[Stored records]

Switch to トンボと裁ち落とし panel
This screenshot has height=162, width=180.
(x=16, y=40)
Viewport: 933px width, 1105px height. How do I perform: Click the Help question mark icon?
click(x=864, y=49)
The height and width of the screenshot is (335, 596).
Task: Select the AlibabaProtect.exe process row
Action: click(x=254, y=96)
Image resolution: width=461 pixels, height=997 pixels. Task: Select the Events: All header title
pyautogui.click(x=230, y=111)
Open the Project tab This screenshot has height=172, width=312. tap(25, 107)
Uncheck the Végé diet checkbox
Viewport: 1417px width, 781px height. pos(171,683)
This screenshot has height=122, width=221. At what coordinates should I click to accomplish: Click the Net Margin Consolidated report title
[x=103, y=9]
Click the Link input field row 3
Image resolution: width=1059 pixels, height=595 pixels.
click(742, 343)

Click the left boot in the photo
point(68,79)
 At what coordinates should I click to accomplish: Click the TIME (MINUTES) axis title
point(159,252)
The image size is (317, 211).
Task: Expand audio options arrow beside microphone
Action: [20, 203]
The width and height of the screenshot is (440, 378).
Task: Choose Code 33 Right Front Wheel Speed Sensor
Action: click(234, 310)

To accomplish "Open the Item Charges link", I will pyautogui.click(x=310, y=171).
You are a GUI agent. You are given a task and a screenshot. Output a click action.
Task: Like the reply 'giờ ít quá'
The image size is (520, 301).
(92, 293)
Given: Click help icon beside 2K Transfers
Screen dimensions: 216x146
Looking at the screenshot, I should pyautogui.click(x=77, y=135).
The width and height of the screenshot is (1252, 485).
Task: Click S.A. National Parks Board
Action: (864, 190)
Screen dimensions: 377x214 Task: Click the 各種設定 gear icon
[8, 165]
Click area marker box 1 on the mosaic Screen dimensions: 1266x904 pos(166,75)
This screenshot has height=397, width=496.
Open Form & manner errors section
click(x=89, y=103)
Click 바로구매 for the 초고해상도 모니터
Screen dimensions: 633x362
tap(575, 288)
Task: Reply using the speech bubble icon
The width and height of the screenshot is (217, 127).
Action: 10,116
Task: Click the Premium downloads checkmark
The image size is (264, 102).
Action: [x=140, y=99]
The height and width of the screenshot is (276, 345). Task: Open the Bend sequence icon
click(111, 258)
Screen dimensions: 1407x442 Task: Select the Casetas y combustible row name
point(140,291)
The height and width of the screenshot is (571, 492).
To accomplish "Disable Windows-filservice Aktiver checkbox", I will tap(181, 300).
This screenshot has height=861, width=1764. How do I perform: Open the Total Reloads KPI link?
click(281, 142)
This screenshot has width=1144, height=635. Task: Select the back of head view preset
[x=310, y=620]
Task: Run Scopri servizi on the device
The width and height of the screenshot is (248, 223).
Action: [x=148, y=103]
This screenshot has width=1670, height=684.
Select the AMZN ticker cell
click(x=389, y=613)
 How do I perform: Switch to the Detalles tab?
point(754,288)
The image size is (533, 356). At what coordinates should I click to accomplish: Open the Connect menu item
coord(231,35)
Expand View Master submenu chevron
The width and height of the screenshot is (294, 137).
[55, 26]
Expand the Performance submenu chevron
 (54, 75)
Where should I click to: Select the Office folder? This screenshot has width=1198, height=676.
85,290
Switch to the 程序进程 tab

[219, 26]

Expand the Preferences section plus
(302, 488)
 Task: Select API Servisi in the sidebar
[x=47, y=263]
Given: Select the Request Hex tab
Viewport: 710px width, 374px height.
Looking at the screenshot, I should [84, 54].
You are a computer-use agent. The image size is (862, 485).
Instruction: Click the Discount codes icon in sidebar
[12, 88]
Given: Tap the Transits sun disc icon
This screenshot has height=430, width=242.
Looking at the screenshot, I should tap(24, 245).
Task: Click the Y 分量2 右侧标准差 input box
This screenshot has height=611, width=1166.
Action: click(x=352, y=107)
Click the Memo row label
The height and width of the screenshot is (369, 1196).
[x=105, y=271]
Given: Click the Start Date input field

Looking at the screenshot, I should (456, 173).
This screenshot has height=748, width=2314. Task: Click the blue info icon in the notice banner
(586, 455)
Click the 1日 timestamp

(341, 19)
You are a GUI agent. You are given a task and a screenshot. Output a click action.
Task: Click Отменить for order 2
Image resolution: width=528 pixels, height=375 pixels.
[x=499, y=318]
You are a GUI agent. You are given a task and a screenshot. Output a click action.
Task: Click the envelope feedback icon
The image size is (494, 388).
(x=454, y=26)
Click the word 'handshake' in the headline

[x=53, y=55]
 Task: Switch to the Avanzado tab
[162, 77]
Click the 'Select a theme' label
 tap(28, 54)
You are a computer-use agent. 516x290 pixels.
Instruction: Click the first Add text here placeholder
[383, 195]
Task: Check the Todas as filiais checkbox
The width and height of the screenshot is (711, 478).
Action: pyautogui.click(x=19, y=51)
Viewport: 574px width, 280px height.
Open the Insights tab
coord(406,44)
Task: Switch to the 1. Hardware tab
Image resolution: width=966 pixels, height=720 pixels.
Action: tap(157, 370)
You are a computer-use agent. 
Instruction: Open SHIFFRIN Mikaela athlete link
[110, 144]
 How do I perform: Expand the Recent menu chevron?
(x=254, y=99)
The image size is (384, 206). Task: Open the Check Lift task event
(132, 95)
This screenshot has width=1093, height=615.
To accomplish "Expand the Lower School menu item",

** Problem description **
Look through the entries for the string "computer". Every line that has it belongs in the answer.

** Written solution **
You are a computer-use agent. The image size is (862, 485).
You are a computer-use agent. 516x290 pixels.
You are a computer-use agent. 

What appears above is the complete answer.